Are we ready for the Fourth Industrial Revolution?

Dr. Barnabas Gatsheni addressing the audience

Qhawekazi Memani

The Unit for Preparatory Programmes (UPP) at the Vaal University of Technology (VUT) hosted its very first public lecture on 16 October in Auditorium 100.

Guest speaker Dr Barnabas Gatsheni discussed the topic: “The fourth industrial revolution vis a vis the future of work and its implications on teaching and learning.”

He unpacked the theories underpinning each industrial revolution and highlighted that humans and machines are now competing in the fourth industrial revolution which will leave a displacement in terms of jobs.

“Most jobs that we know of today will be done by intelligence systems. This will potentially result in a job carnage of proportions that we have not seen before. This then necessitates that universities need to interrogate the current curriculum and hence the graduate profile we aim to produce. What does this say to current students? What does this also say to current teaching and learning strategies?’’ he asked.
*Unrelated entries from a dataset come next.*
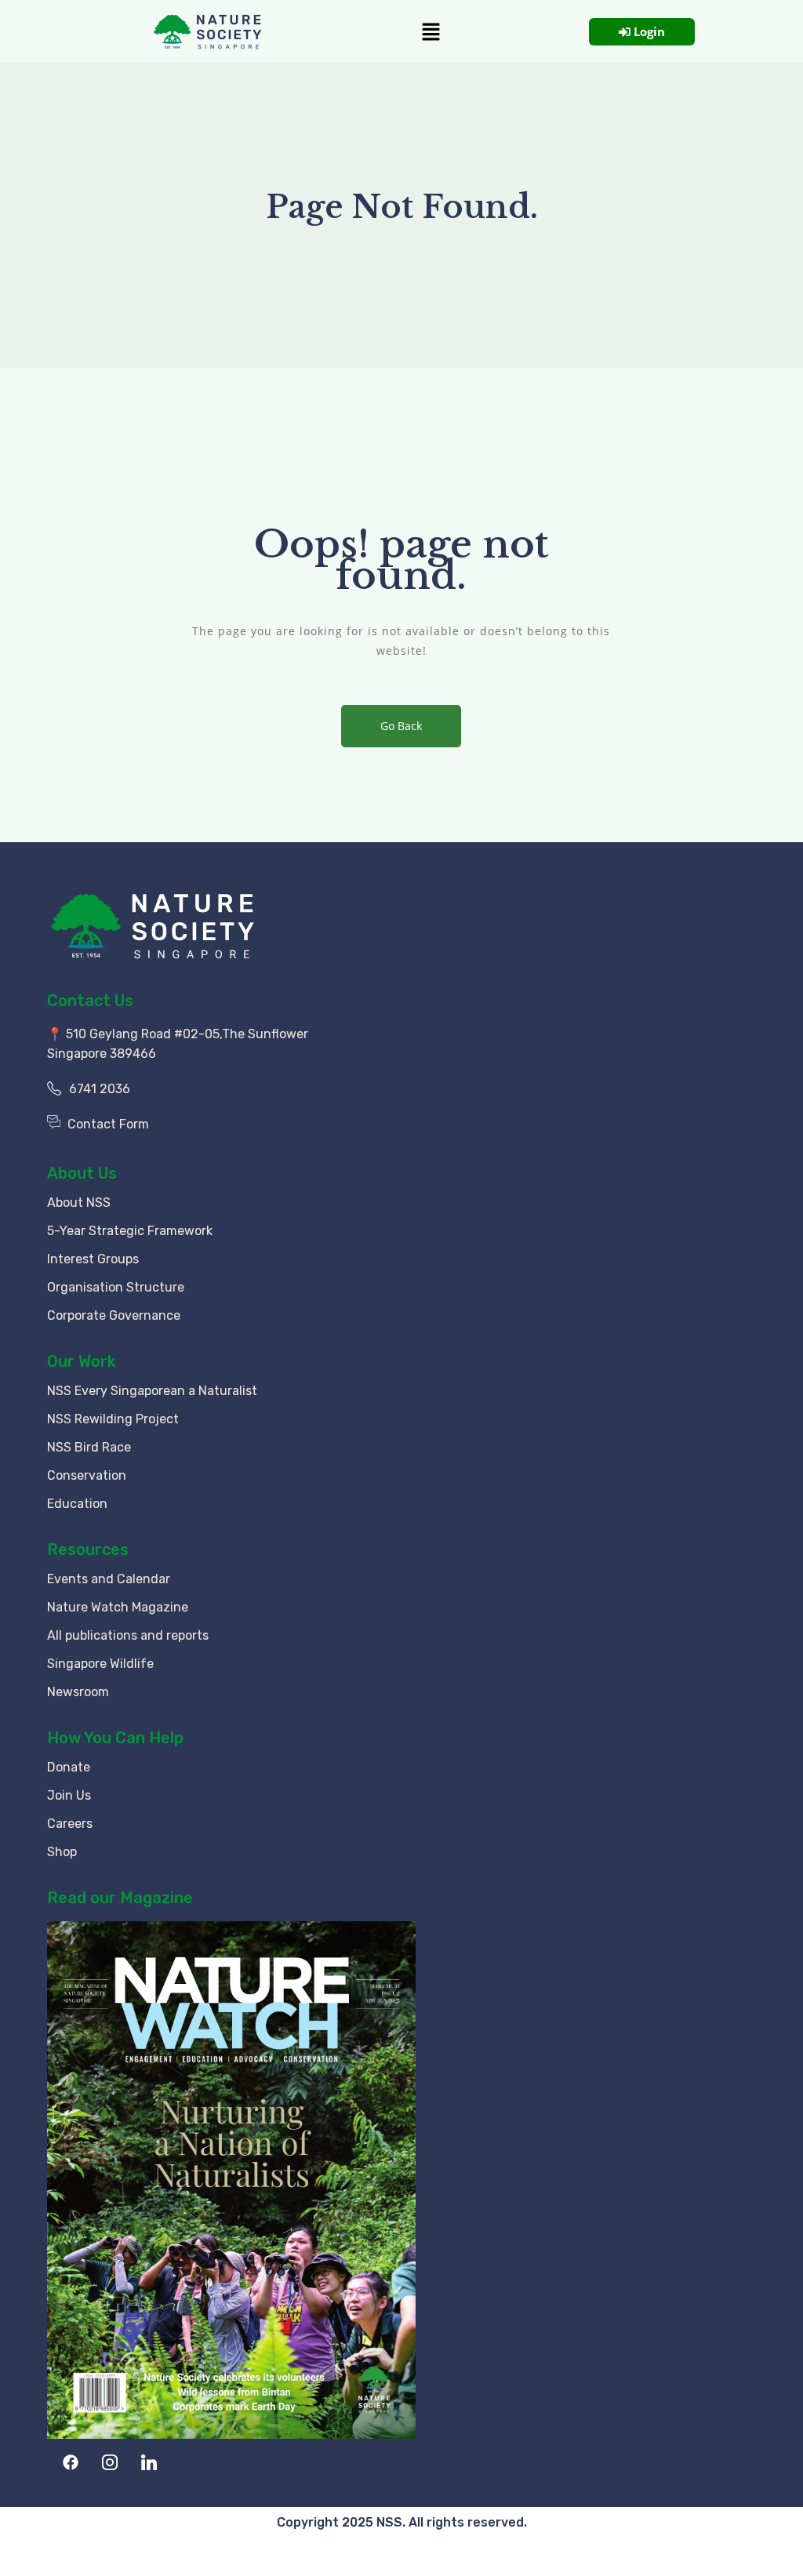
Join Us (69, 1795)
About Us (82, 1173)
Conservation (86, 1475)
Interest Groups (93, 1259)
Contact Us (90, 1000)
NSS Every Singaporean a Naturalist (152, 1390)
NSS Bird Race (89, 1447)
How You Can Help (115, 1737)
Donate (68, 1767)
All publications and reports (128, 1635)
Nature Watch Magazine (117, 1607)
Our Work (81, 1361)
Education (77, 1503)
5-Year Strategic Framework (130, 1230)
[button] (430, 31)
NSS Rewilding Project (113, 1419)
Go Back (401, 725)
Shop (62, 1851)
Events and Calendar (108, 1578)
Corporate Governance (113, 1315)
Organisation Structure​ (115, 1287)
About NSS (79, 1202)
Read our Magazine (120, 1897)
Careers (70, 1823)
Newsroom (78, 1691)
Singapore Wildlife (100, 1663)
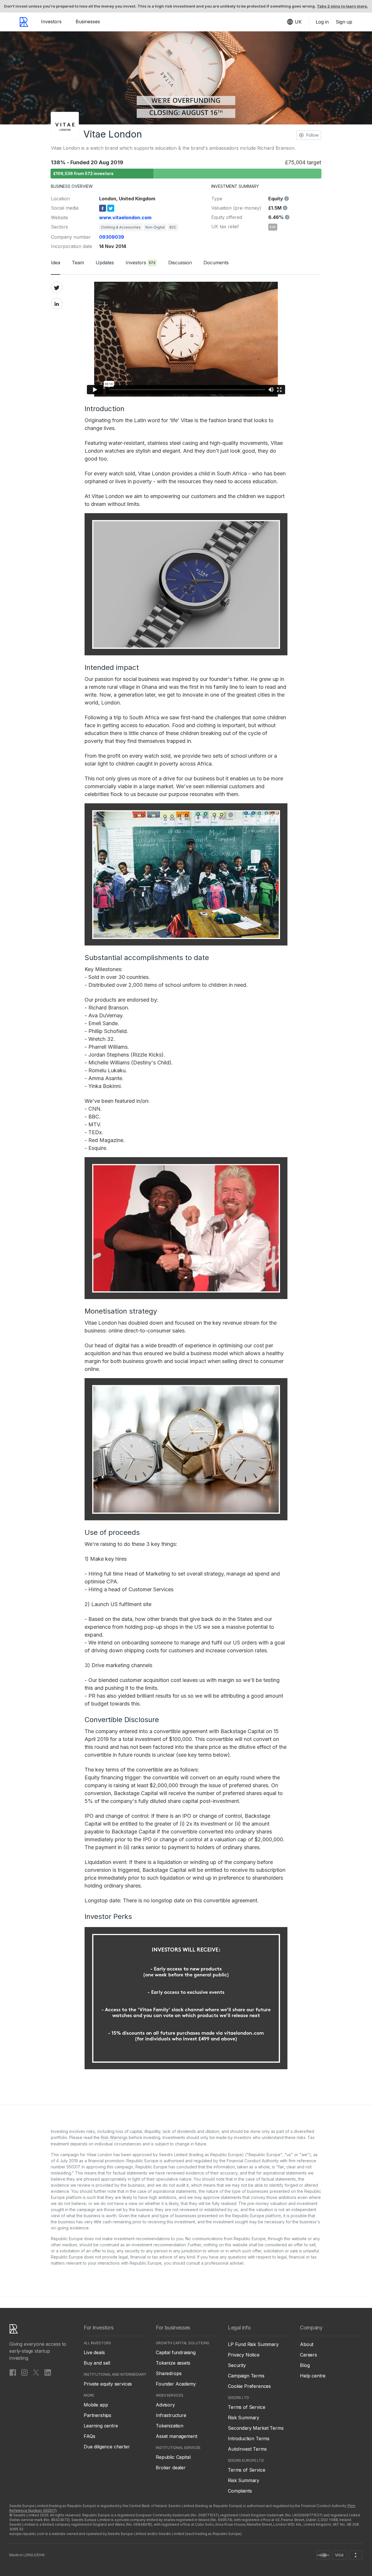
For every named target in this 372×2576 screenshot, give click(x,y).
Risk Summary (243, 2417)
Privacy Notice (244, 2355)
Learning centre (101, 2426)
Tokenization (169, 2426)
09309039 (111, 237)
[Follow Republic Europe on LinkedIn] (47, 2372)
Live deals (94, 2352)
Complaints (240, 2491)
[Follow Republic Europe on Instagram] (24, 2372)
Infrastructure (171, 2415)
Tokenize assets (173, 2363)
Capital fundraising (176, 2352)
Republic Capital (173, 2457)
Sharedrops (168, 2373)
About (306, 2344)
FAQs (89, 2436)
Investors (51, 21)
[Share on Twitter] (56, 287)
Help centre (313, 2376)
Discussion (180, 262)
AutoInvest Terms (247, 2449)
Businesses (88, 21)
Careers (308, 2355)
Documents (216, 262)
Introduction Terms (248, 2438)
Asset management (176, 2436)
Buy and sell (97, 2363)
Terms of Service (246, 2407)
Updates (105, 262)
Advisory (165, 2405)
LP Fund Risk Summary (253, 2344)
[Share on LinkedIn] (56, 303)
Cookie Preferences (249, 2386)
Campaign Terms (246, 2376)
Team (78, 262)
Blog (305, 2365)
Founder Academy (176, 2384)
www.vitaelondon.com (125, 217)
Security (237, 2365)
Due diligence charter (107, 2447)
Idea (55, 262)
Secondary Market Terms (255, 2428)
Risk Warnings (114, 2137)
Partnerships (97, 2415)
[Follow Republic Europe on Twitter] (36, 2372)
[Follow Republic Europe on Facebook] (12, 2372)
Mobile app (96, 2405)
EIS (273, 227)
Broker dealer (171, 2467)
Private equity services (108, 2384)
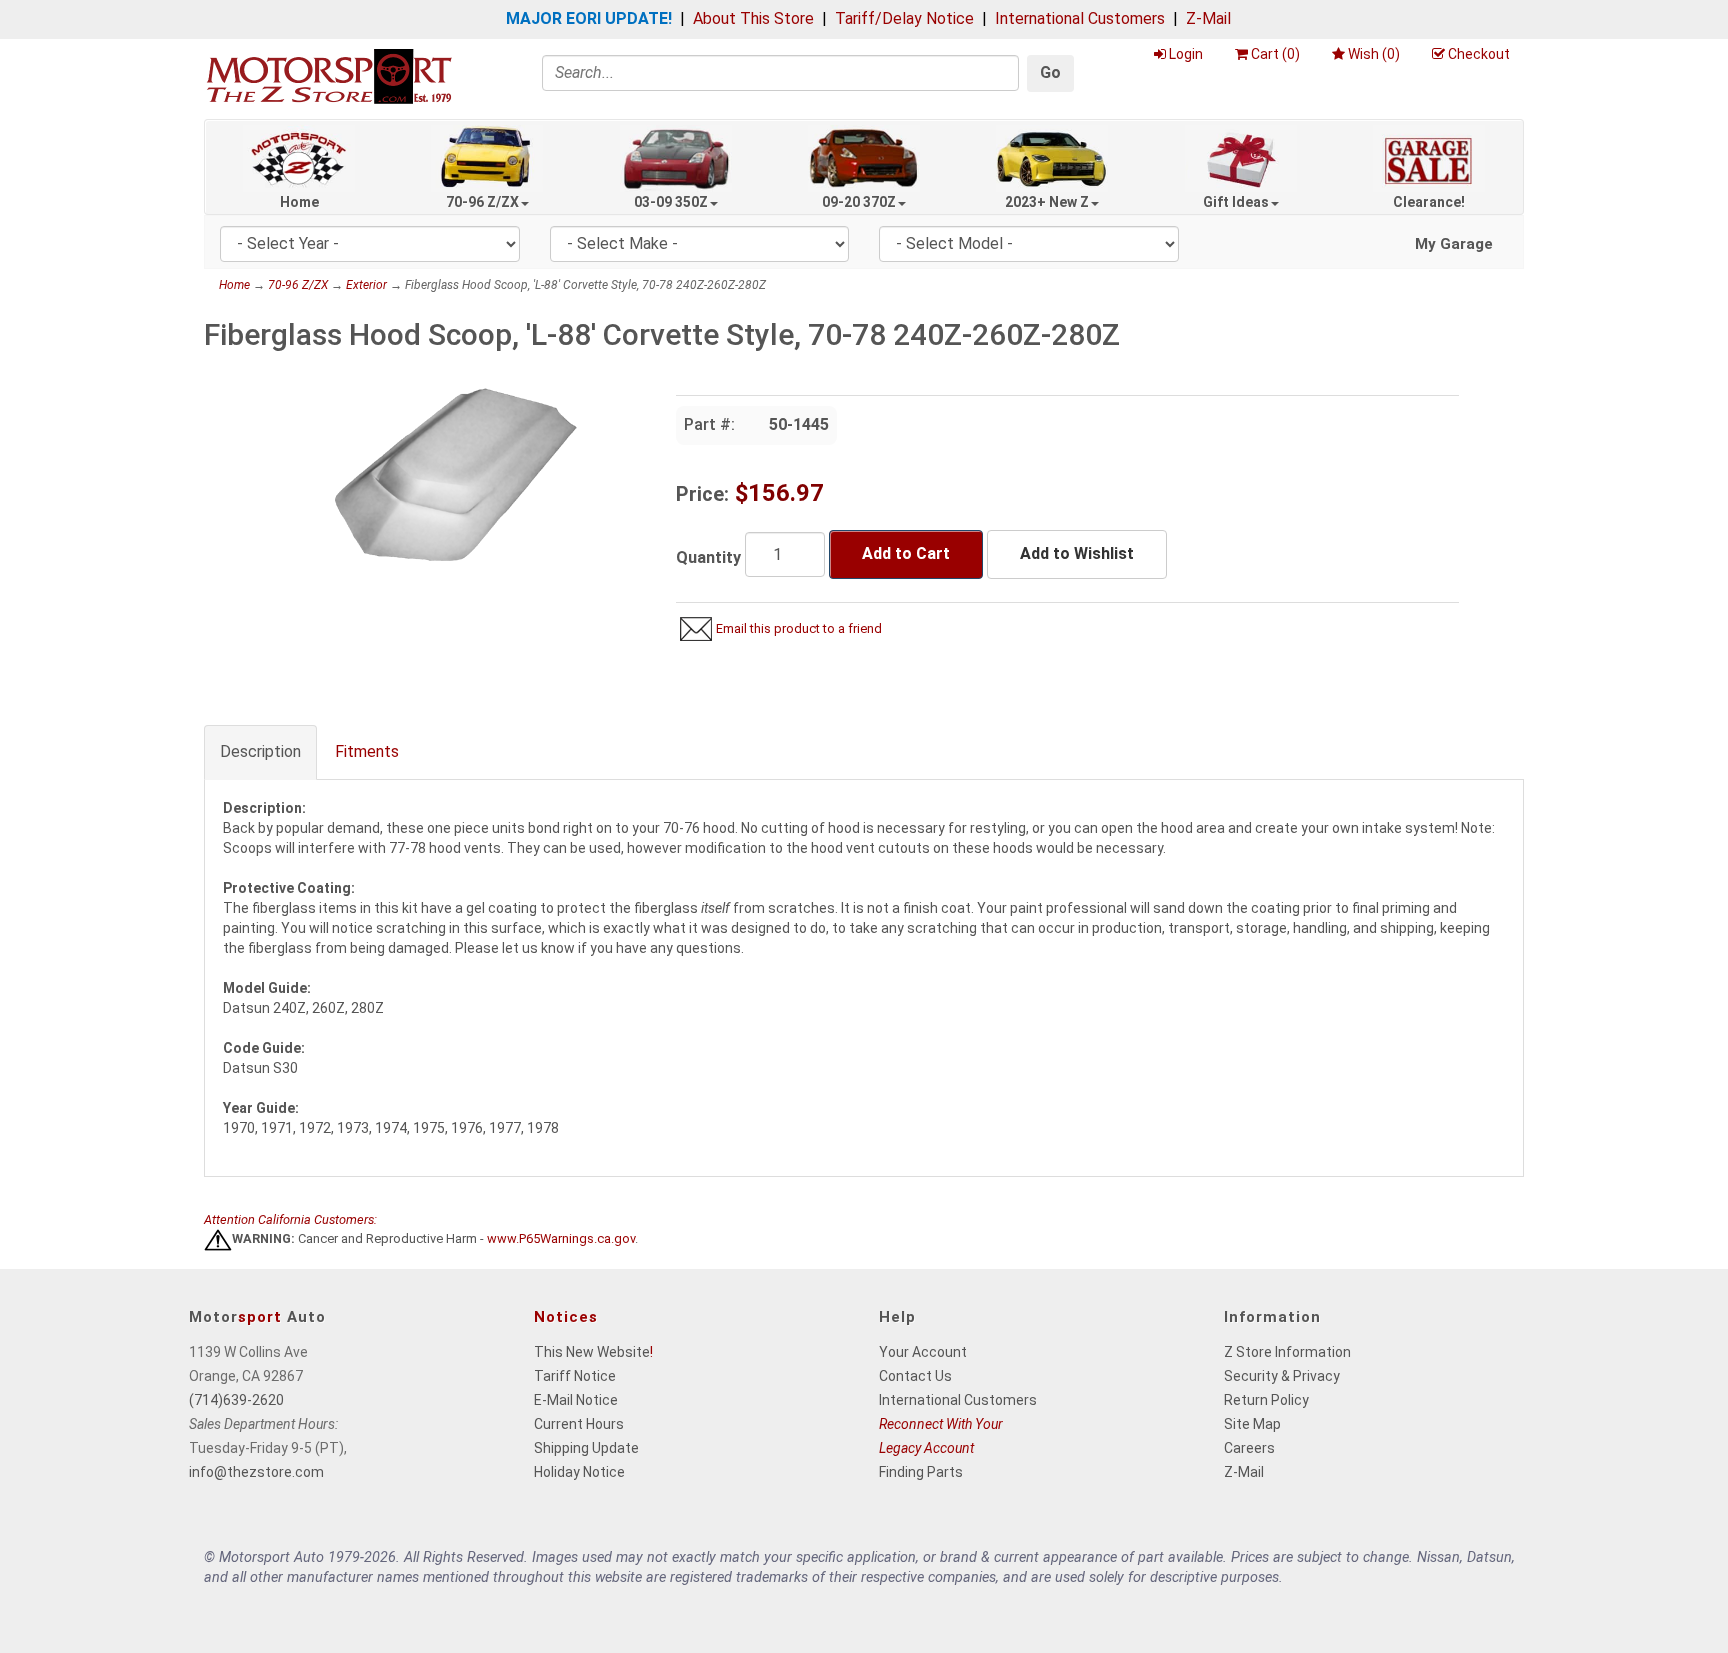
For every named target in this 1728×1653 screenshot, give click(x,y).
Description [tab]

“Creativity and high skills in maths, statistics and capability to pre-process and analyse data are needed and its quality becomes important. More creativity and innovations in things we do are needed. We need to create models, come up with frameworks and design that will compel prospective employers to employ us. In the fourth industrial revolution there is no time to build training systems. All that is needed is to jump in and compete. Data is powerful in this revolution as it gives an edge and insights over competitors and the person with artificial intelligence controls the world.

“The economy calls for knowledge and varsities need to respond. The world, on the other hand, no longer waits for its graduates. Most of the time, graduates find themselves doing jobs out of their fields of study. This then compels universities to examine how they make their graduates employable and the role lecturers play to ensure that they produce innovative graduates. The current education system needs a convergence of multi disciplines. We live in a world of super complexity; students need to be educated on jobs that do not exist as yet,” he said.

He furthermore said we need to capitalise on opportunities presented by industrial revolution four and not think that we can compete with artificial intelligence, but rather beat it with our emotional intelligence.

* Dr. Gatsheni obtained a Ph.D. in Computational Intelligence from the University of Edinburgh in 2001 and an MSc in Electronic Engineering from the University of Nottingham. Among other companies he has served, he worked for VUT as an Associate Professor before moving to the University of Johannesburg where he currently serves.